After these digressions, Chapter 9 returns to the stuff of the first few chapters. How much less would we spend on Superfund remediation if we did it cost-effectively? Lots. Only 3% of the total Superfund expenditures was spent at sites with a cost per expected life saved of less than $5 million per life. Indeed, only 29% was spent at sites with a cost per expected life saved of less than $100 million per life (p. 228). A serendipitous side effect of cost-effective cleanups would be that more minority-dominanted sites would be cleaned up relative to White-dominated sites since actual current (usually minority) populations would then count more relative to hypothetical future (usually White) populations. Cost-effectiveness yields environmental equity--at least more so than reliance on political pressures.
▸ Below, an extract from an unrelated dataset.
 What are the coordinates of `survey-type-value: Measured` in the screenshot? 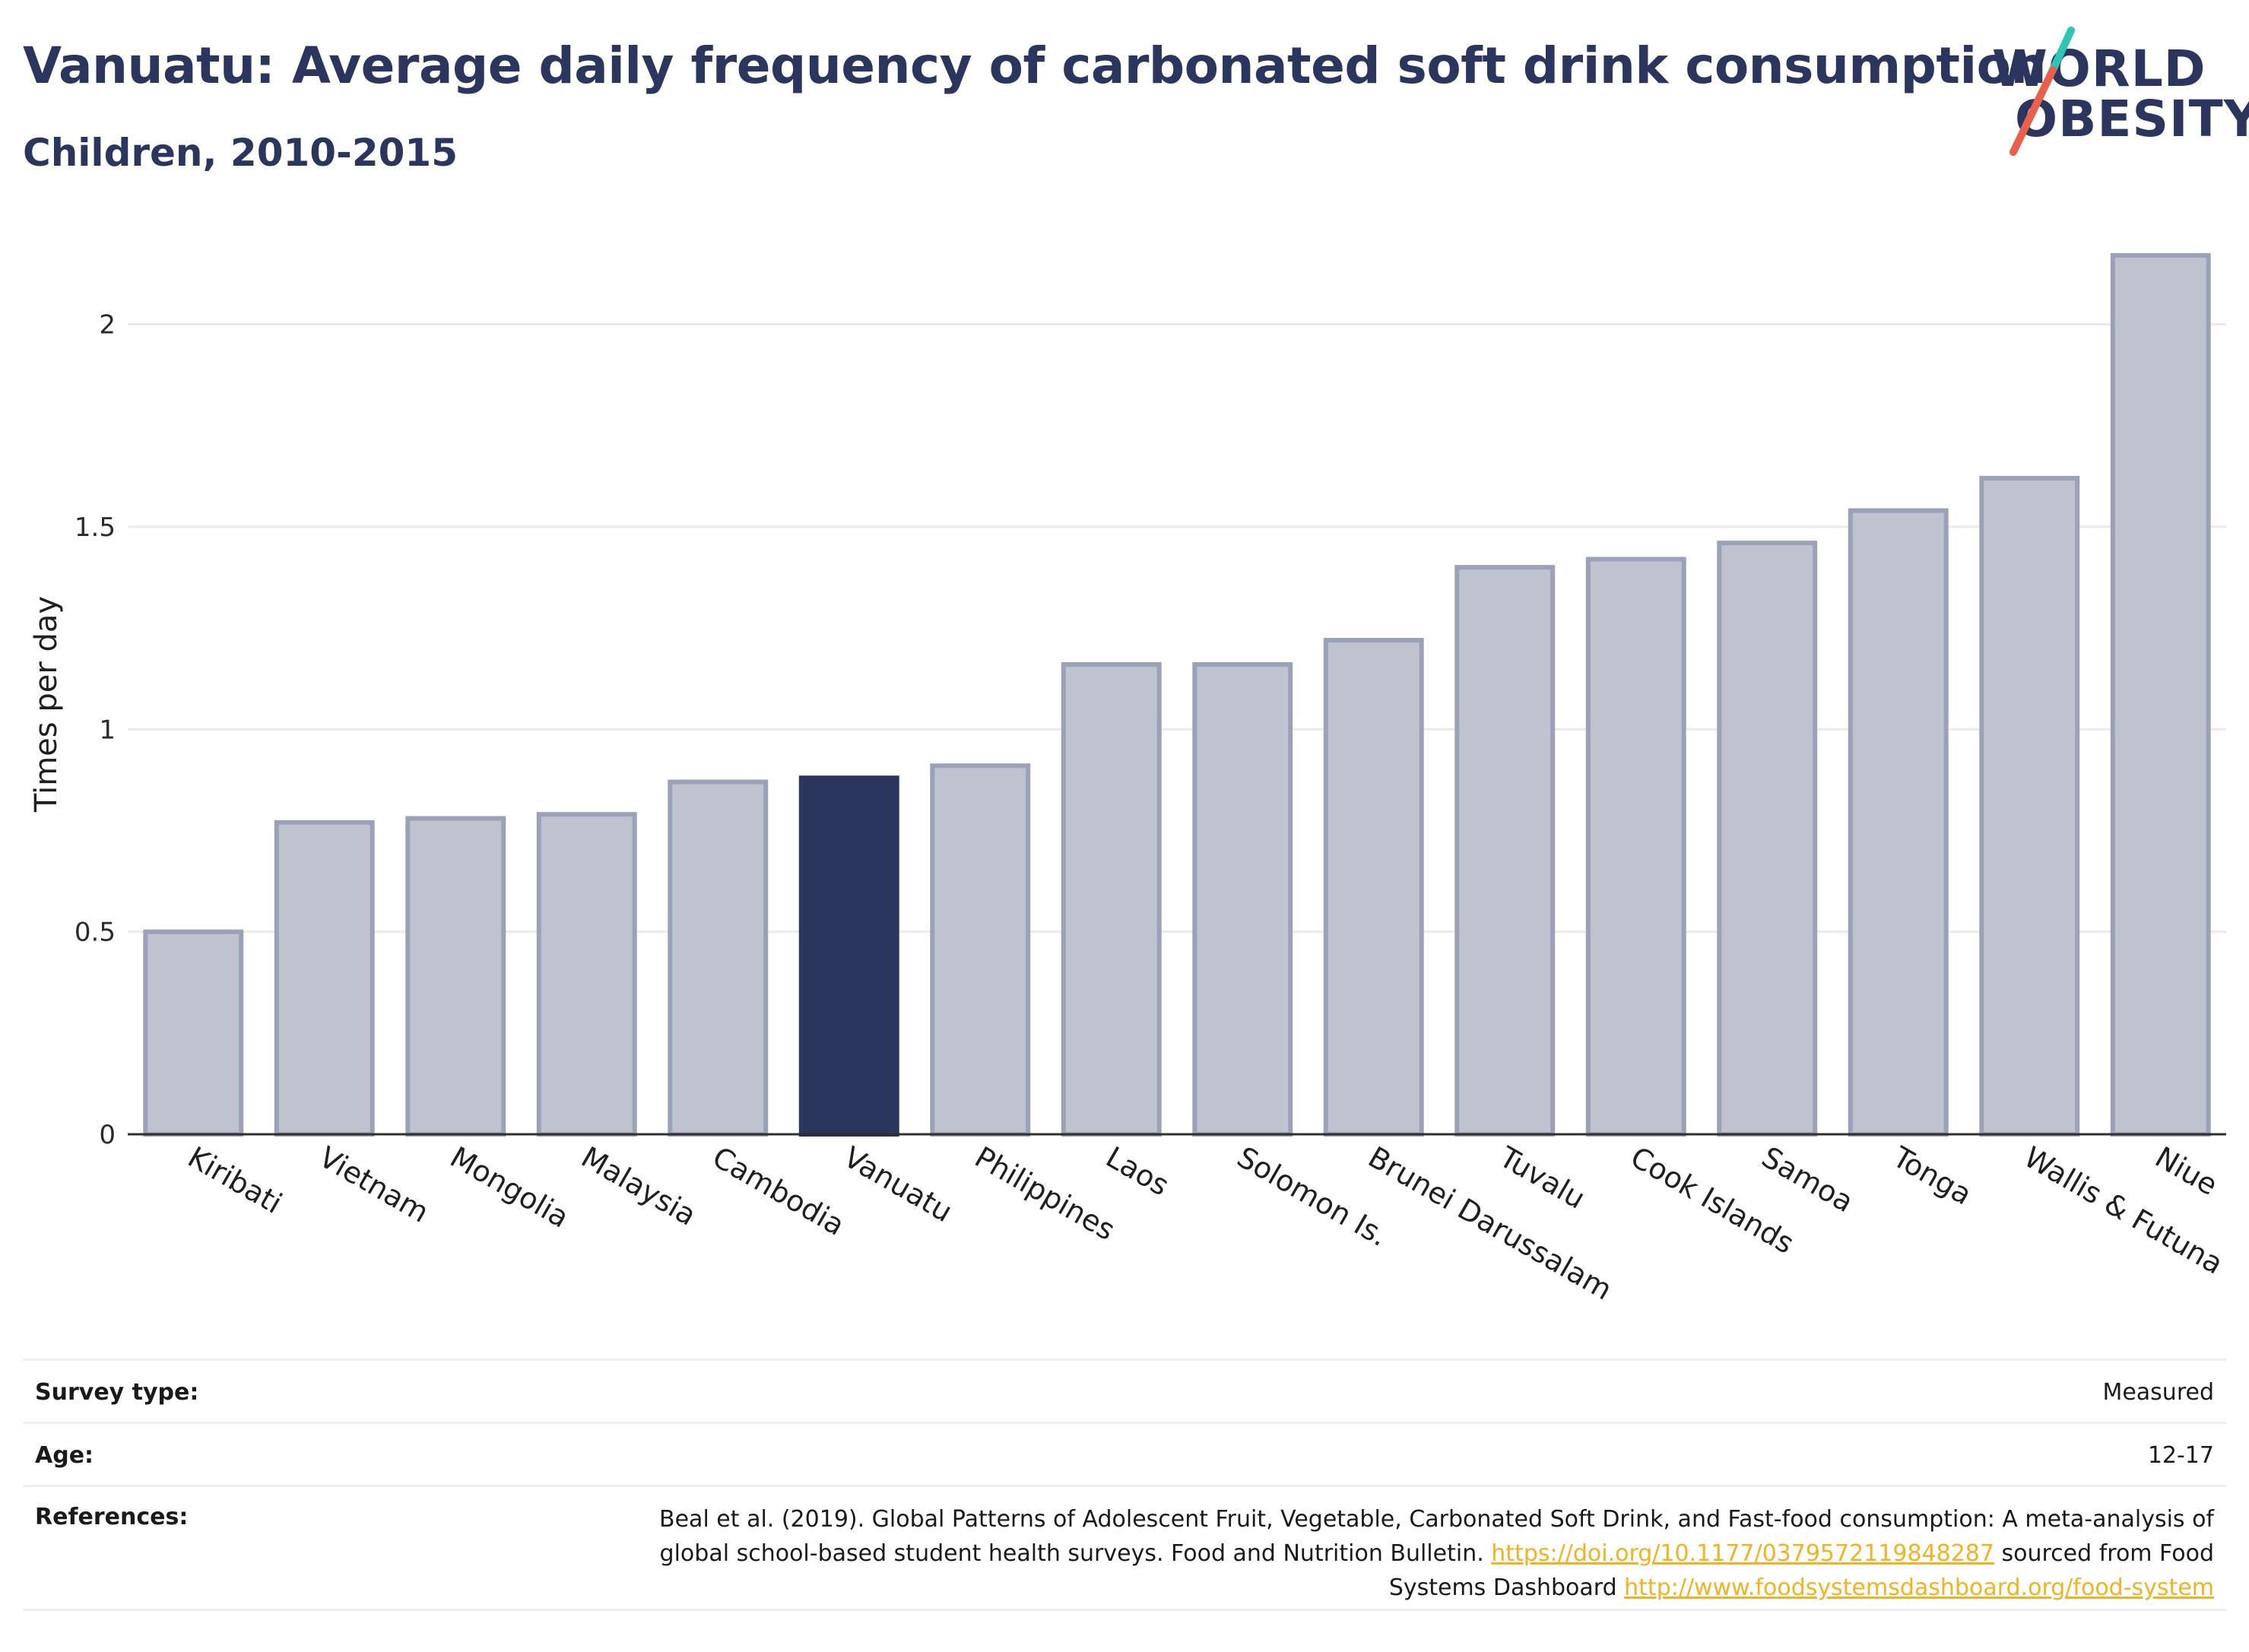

Does all this mean that I feel fifty-fifty about this book?' No way. If there were a Pulitzer prize for important economic policy analysis, this book would be on the short list. It goes beyond the anecdotal to demonstrate how and why we are wasting so much money on Superfund cleanups, and it makes credible estimates of the amount of money we are wasting. As a member of the applied microeconomic policy choir, I really enjoyed this book, and I recommend it highly to other choristers (and their students). (Chapters 1-5 add 128 pages to a coursepack and can be profitably read by senior economics majors.) My biggest hope is that Hamilton and Viscusi are not just preaching to the choir.